- WHAT TO WORK ON: Check every line below, and copy those that include "computer".

[Collected data entries]
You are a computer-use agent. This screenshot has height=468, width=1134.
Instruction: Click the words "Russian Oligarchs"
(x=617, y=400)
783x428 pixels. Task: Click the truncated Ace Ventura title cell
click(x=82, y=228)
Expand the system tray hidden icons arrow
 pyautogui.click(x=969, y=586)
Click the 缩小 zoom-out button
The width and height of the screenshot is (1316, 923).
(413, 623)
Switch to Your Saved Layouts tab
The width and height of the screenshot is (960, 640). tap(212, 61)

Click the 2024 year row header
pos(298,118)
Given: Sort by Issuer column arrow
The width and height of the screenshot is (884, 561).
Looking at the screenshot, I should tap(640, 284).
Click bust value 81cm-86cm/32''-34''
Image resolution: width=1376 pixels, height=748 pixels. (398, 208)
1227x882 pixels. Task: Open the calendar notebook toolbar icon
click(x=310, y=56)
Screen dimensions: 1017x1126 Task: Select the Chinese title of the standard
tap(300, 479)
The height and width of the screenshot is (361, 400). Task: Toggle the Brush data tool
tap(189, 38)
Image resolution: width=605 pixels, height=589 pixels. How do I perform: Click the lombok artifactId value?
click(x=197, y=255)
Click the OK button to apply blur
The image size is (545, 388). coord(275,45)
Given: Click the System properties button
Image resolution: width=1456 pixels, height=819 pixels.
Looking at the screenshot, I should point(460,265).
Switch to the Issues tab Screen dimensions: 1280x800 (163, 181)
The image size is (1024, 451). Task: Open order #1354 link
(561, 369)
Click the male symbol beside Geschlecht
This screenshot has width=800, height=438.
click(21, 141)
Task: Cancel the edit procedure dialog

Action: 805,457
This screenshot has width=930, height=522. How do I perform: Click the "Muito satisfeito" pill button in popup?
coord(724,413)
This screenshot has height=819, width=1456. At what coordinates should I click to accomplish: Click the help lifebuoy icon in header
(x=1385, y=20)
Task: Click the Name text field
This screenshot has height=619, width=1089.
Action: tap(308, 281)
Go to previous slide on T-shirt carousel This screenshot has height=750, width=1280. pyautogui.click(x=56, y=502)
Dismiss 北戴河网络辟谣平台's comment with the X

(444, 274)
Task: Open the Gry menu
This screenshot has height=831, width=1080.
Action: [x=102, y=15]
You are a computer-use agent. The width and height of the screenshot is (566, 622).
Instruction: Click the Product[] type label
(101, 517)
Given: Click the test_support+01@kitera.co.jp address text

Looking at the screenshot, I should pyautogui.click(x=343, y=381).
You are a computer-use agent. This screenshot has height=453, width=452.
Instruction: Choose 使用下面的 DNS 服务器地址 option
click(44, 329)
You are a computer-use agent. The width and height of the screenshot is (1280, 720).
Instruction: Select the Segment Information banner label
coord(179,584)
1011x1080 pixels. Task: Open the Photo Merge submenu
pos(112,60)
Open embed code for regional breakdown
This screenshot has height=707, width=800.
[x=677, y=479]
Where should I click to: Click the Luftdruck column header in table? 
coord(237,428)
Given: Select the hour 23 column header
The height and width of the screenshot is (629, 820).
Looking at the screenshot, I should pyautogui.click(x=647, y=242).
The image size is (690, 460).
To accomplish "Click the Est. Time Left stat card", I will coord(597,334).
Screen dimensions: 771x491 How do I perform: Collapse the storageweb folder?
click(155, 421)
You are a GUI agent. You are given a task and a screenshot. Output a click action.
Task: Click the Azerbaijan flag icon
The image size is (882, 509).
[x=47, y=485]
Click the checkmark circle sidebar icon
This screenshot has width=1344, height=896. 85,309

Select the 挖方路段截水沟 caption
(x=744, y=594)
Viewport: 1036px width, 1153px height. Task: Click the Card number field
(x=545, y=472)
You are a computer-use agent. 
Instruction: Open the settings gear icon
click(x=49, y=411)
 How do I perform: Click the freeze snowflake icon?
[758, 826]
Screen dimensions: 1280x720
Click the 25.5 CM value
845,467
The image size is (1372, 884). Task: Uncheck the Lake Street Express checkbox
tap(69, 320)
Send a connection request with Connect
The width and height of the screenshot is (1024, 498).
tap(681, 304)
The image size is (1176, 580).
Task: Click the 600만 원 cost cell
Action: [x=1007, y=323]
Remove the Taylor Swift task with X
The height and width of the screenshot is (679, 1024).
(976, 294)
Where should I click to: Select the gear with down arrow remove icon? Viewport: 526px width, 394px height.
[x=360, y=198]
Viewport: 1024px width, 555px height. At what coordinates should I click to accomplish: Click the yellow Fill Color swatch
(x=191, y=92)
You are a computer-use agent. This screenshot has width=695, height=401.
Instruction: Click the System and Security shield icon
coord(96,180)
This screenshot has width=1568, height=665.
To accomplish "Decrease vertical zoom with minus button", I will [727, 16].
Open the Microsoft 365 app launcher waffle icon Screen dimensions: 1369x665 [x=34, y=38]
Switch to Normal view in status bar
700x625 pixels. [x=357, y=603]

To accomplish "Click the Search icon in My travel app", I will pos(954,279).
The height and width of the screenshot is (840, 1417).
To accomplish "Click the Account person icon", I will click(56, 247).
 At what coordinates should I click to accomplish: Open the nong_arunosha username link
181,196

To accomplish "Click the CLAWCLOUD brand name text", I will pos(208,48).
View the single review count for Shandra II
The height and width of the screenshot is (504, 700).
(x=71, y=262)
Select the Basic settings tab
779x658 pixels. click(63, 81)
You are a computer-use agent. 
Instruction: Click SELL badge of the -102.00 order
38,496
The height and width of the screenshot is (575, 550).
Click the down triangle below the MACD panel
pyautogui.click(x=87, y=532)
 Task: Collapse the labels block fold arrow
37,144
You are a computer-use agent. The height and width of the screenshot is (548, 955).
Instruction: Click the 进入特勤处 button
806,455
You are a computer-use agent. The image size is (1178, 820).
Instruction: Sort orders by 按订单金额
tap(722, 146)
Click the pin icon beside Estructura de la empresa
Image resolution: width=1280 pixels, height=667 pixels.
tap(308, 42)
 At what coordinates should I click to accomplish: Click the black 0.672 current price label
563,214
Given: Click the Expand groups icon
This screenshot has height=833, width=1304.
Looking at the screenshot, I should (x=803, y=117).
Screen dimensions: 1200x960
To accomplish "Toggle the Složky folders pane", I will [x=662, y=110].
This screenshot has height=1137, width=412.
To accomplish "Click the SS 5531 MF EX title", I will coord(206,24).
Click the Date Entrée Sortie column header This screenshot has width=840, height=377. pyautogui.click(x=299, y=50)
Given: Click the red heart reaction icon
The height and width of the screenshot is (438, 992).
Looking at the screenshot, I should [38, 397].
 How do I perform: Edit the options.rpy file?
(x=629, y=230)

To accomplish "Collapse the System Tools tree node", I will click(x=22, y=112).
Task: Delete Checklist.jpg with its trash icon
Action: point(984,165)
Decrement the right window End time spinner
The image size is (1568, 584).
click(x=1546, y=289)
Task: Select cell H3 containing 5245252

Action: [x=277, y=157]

- RESULT FOR THIS TASK:
You are a computer-use agent. This screenshot has height=468, width=1134.
You are a computer-use agent. The width and height of the screenshot is (566, 622).
You are a computer-use agent. This screenshot has height=453, width=452.
You are a computer-use agent. The width and height of the screenshot is (1280, 720).
You are a computer-use agent. 
You are a computer-use agent. This screenshot has width=695, height=401.
You are a computer-use agent. 
You are a computer-use agent. The height and width of the screenshot is (548, 955).
You are a computer-use agent. The image size is (1178, 820).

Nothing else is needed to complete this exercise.